Saturday, August 28, 2010

Serotonina, dopamina y noradrenalina

No había sonrisas en los rostros de las manchas de humedad que regalaba el techo, y la inmobilidad sobre el colchón tomaba rumbo de crisálida, solo que sin futuro de mariposa. Pero claro, cuando la procesión interna es tan intensa la faceta de calavera se olvida por completo, se olvida el cuerpo en un cajón y los enjambres de pensares se reproducen en las sienes.
Una simple demostración de que el tiempo era un juego de ping pong. Pasado, presente y futuro iban y venían constantemente, a modo de imágenes recreadas con los tintes que colorea el momento. Pero ese fotograma se detuvo en su cabeza, y el film que había repasado millares de escenas se tildó solo en un minuto, en el segundo donde aquella imagen simple cobraba otro valor.
El ceño se fruncía mientras pensaba en su edad en aquel momento, algunas certezas le brindaba recordar el anaranjado de las columnas, que se mantenían aun erguidas, en años previos a la refacción. 6 o 7 se debatía su cabeza, pero este solo era un dato menor y previo a desglosar el valor simbólico de aquel momento, que se mantenía guardado bajo llave y nunca había visto la luz.
La remera salpicada había sido el disparador de esas risas explosivas, que entre más saben mejor y vienen con una pizca de vainilla si quienes ríen realmente se aman. El hojaldre se caía salpicando el césped, suavemente como brillos para el blues de las hormigas y el sabor del membrillo se entrelazaba con los ojos de su madre, que lo tomaba de la mano.
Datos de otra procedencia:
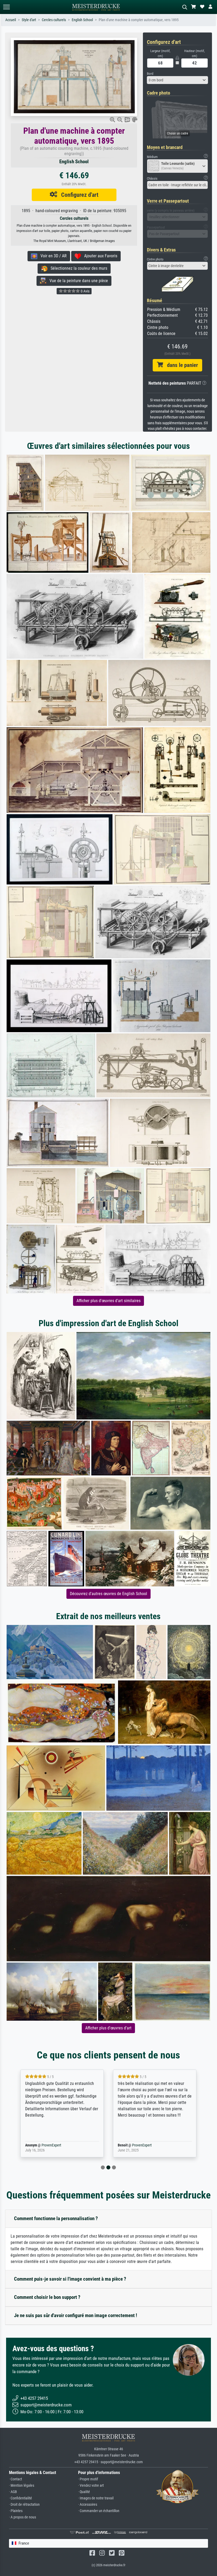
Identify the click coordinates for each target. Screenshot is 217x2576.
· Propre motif (88, 2479)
El termo violeta y blanco, de leche chocolatada fue ocurrencia de su padre, y el deleite del hermano, que manchaba sus comisuras entre gestos y carcajadas. Como olvidar el momento en que el sol regaló el silencio y a modo de jilgueros que contemplan, recibieron aquel tibio atardecer, que era amor, sueños y porvenires, amalgama eterna del sentir almibarado, luz, poesía.
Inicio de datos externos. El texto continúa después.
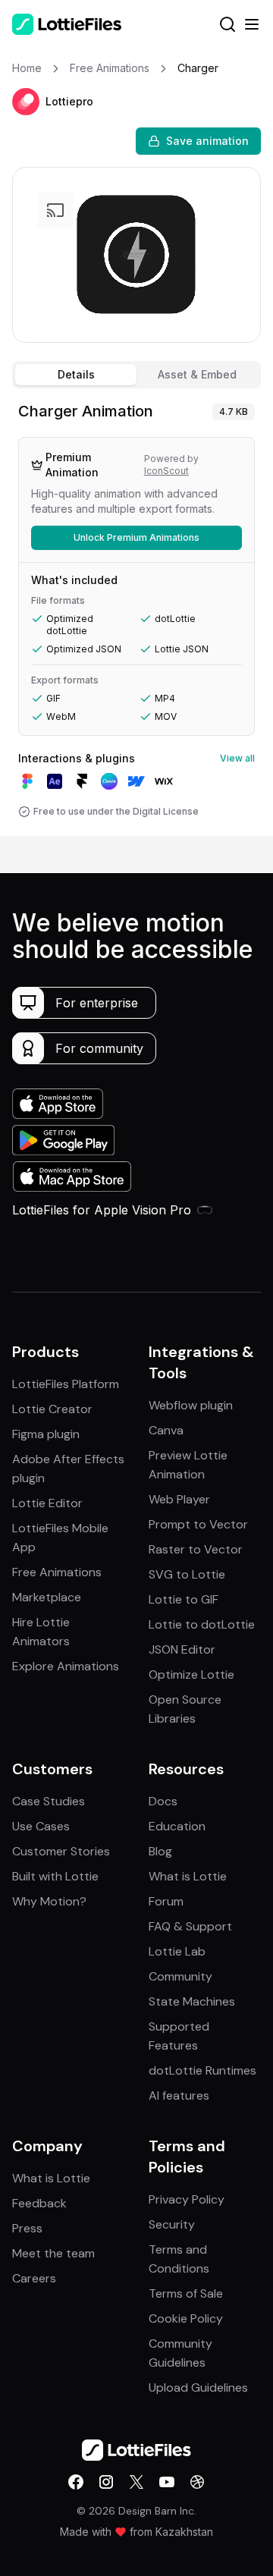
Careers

Y en ese instante, cuando el gorrión que volaba por el cuarto se posó en su cerebro, decidió levantarse, abandonar el cubículo que lo apresaba y las manchas de humedad, los paquetes de tantas cosas fritas y sus cuatro coca colas diarias. Un horizonte se había divisado, un pequeño brillo que lo llevaba a caminar hacia el cajón de la alcancía y apoderarse de los veinte pesos que le permitirían cumplir su única meta, aquello ínfimo por lo cual hoy deseaba seguir en pie.
Abrió la puerta sin recordar el clima que le esperaba afuera, y el tiempo que se había encontrado recluido. Caminó hacia la ferretería de Osvaldo, un viejo señor de tez morocha y mate en mano, que cargaba sobre sus espaldas casi la misma cantidad de años que variedades de tuercas y tornillos. Cuatro metros de soga, y unos 20 clavos fueron su compra apresurada, continuada de un trote eufórico de las cinco de la tarde. El viejo martillo de mango rojo no se hacia divisar, pero tras unos 15 minutos, él y las maderas de aquella estantería que alguna vez había sostenido las especias, aparecieron.
Cuatro largos escalones de madera clavados al arbol y la soga que colgaba de la rama desafío, fueron la precaria ayuda para alcanzar su horizonte, solo doce minutos antes de las seis de la tarde. Esta vez no había pasteles de hojaldre, ni leche chocolatada, pero el almíbar se sentía en el pecho, en ese cosquilleo de lo que se espera, rebosa de felicidad y pasa, regalando en esos segundos posteriores, lo que puede denominarse paz.
Y con el reloj rondando las seis, y su alma revitalizada, la hora naranja se presentó y con el, el membrillo, los ojos de su madre y la chocolatada, su padre y las muecas de su hermano. Todo estaba ahí y nuevamente fue jilguero, el nido ya no era el mismo, pero sus alas una vez atrofiadas, hoy volvían a conocer el vuelo.